#### What you should do:
The answer must consist solely of the lines from the one with "Click the blue coins 应收祺信 icon" through the last line of the data, copied exactly, with no pictures.

**** Data for this exercise

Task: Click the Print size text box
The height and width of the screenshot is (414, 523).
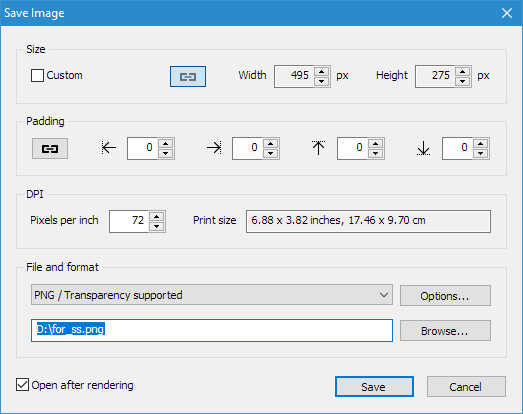Action: 368,221

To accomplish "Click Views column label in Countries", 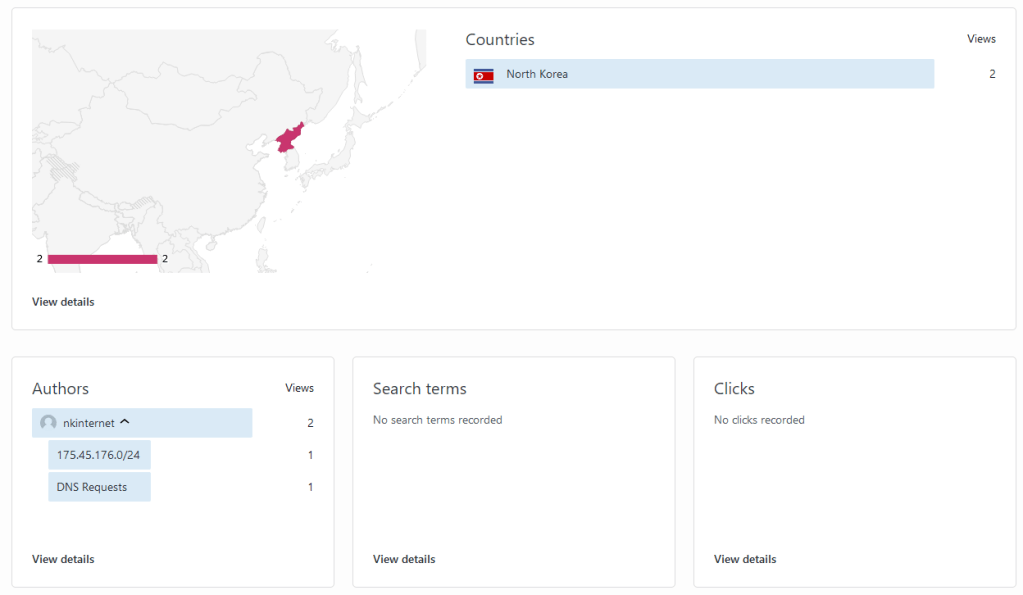I will point(981,39).
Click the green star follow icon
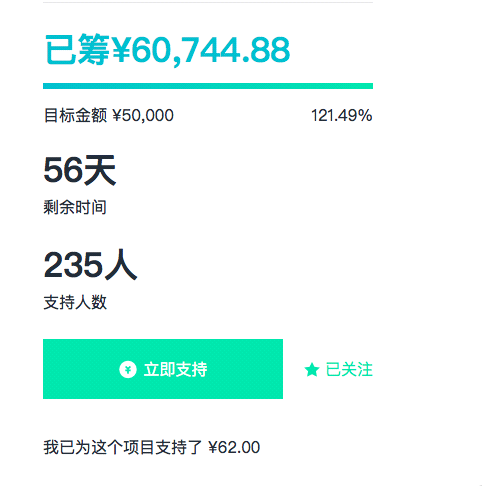Viewport: 482px width, 486px height. (x=312, y=370)
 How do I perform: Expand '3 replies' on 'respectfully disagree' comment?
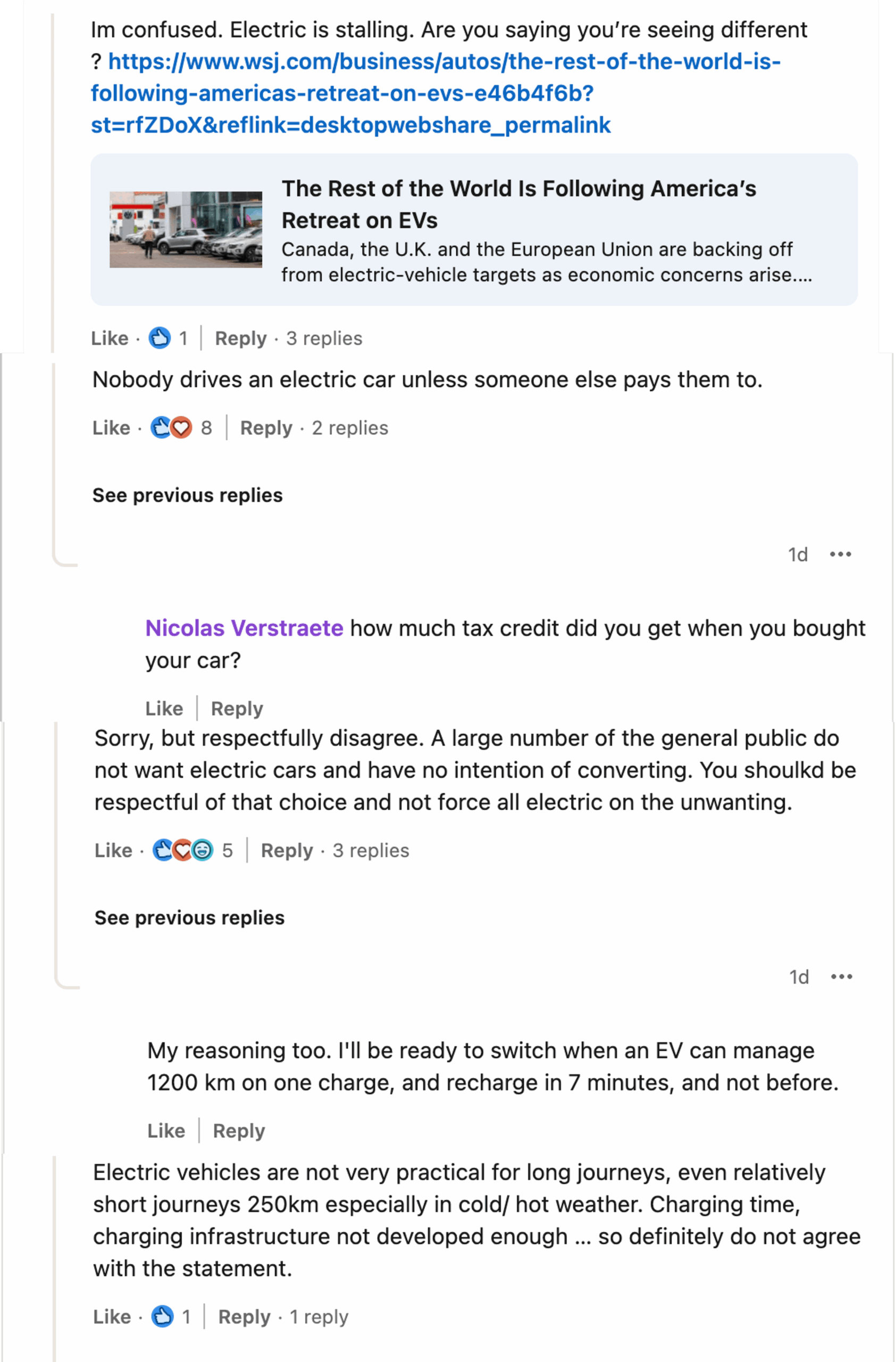(x=371, y=850)
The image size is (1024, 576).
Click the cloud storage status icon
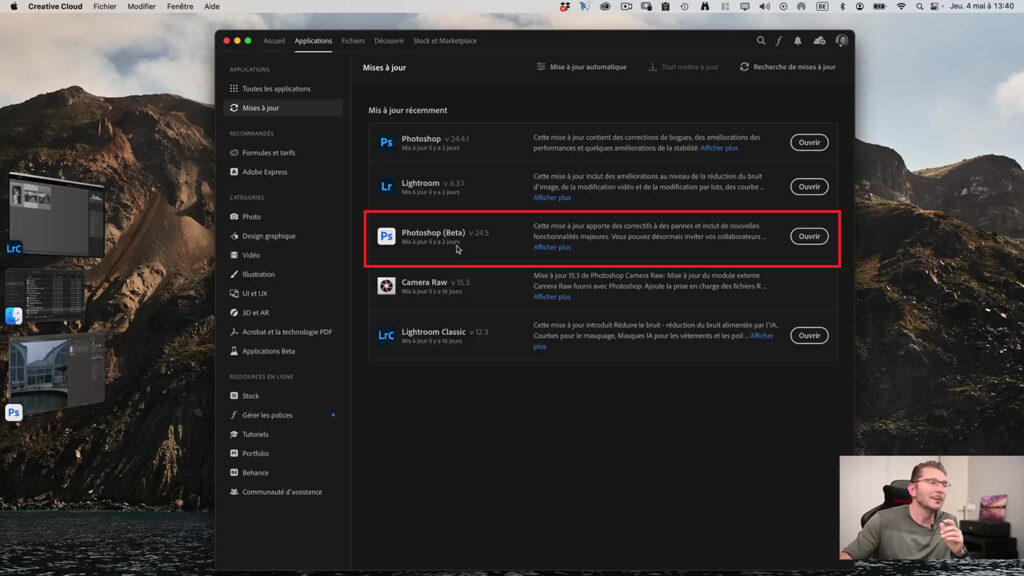[819, 41]
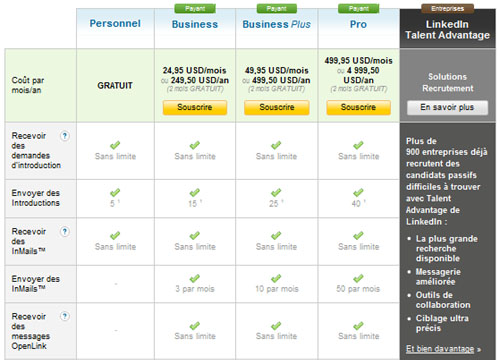The image size is (500, 360).
Task: Click the green Payant badge above Business
Action: (x=195, y=8)
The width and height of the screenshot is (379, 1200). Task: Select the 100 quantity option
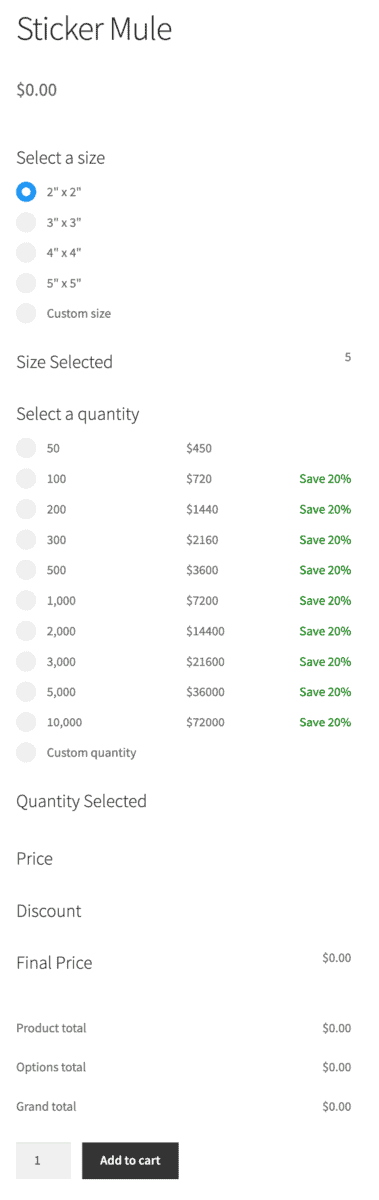[x=26, y=479]
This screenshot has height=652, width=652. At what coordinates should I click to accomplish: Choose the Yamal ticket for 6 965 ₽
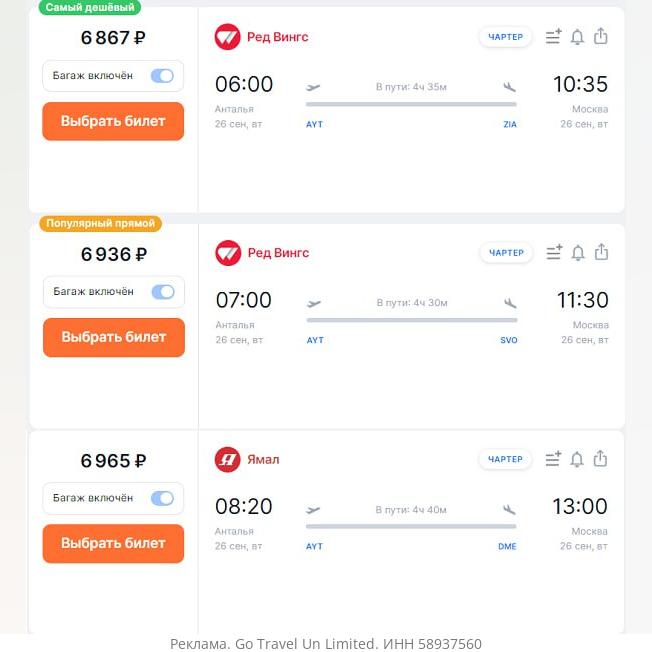point(113,543)
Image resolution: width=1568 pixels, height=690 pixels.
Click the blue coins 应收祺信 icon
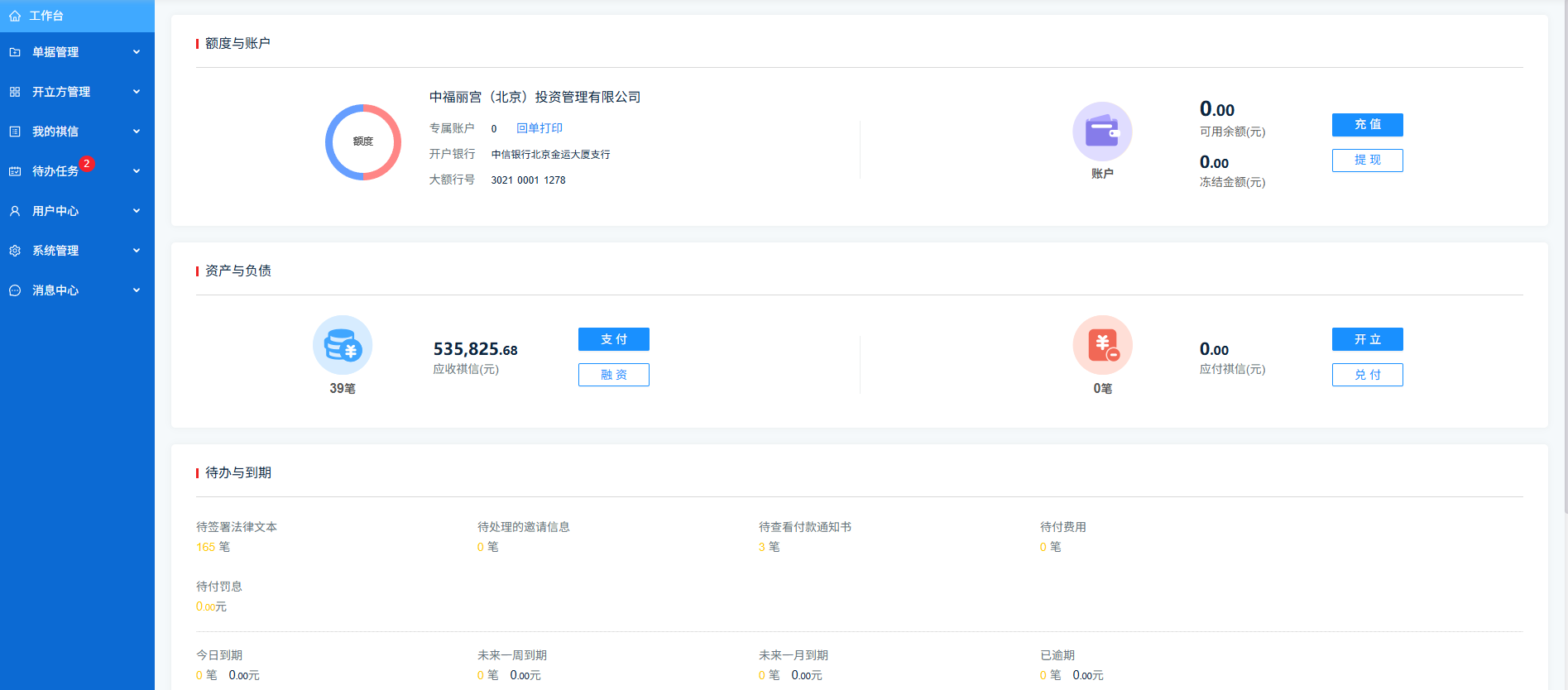click(343, 345)
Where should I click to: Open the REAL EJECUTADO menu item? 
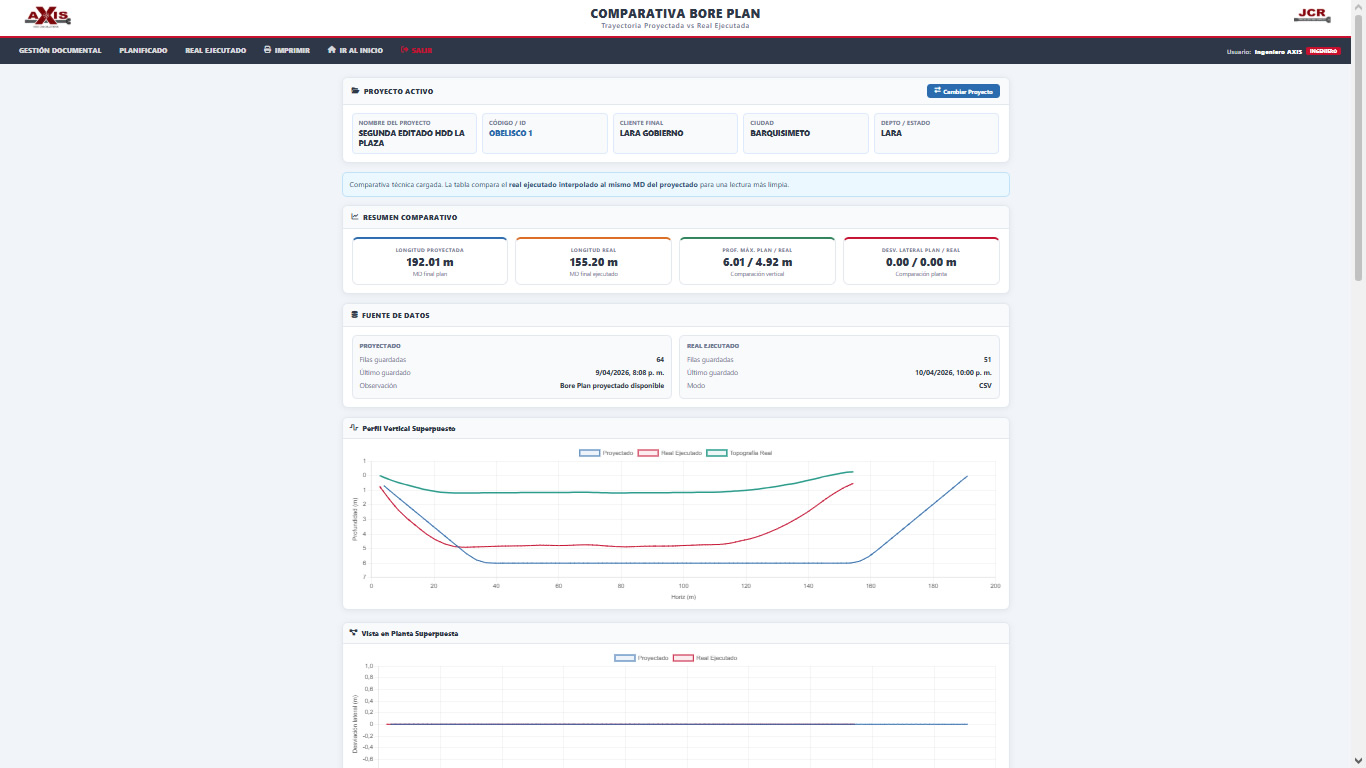(215, 50)
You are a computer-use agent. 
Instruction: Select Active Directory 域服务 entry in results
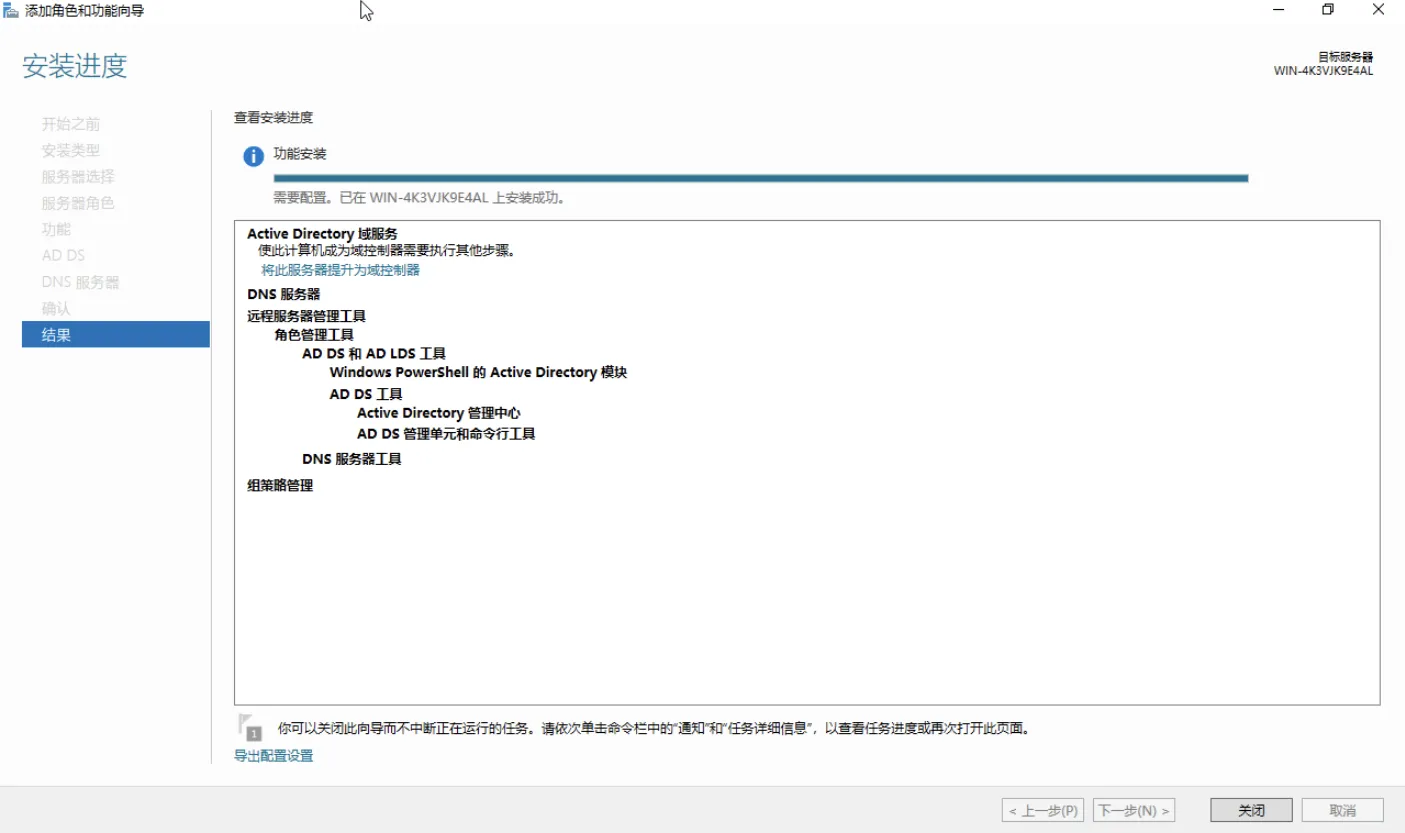322,234
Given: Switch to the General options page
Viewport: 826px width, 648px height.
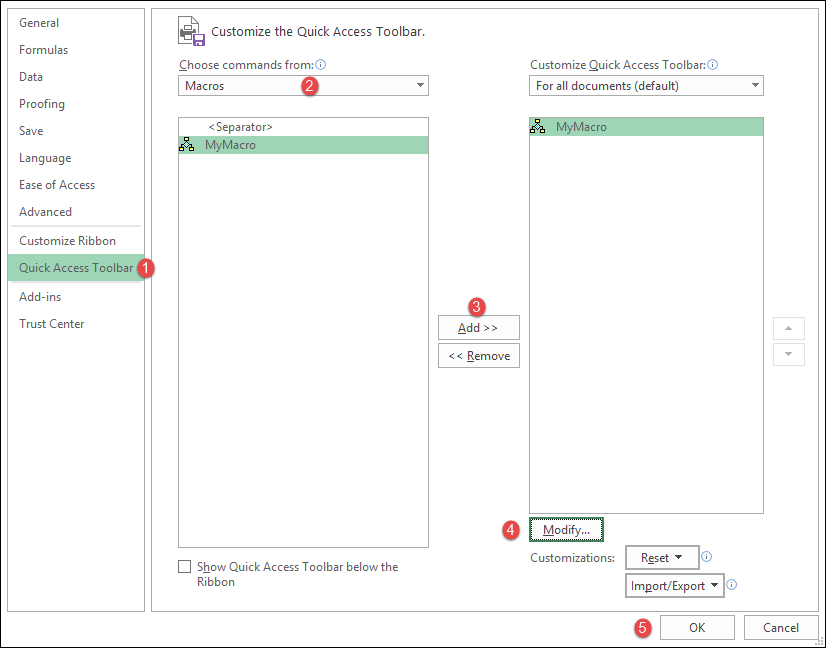Looking at the screenshot, I should pyautogui.click(x=38, y=22).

********

#### Finished exercise:
Click the blue coins 应收祺信 icon
click(343, 345)
Where should I click to: Open the REAL EJECUTADO menu item? 
(215, 50)
You are a computer-use agent. 
Instruction: Select Active Directory 域服务 entry in results
322,234
Given: Switch to the General options page
Viewport: 826px width, 648px height.
Looking at the screenshot, I should pyautogui.click(x=38, y=22).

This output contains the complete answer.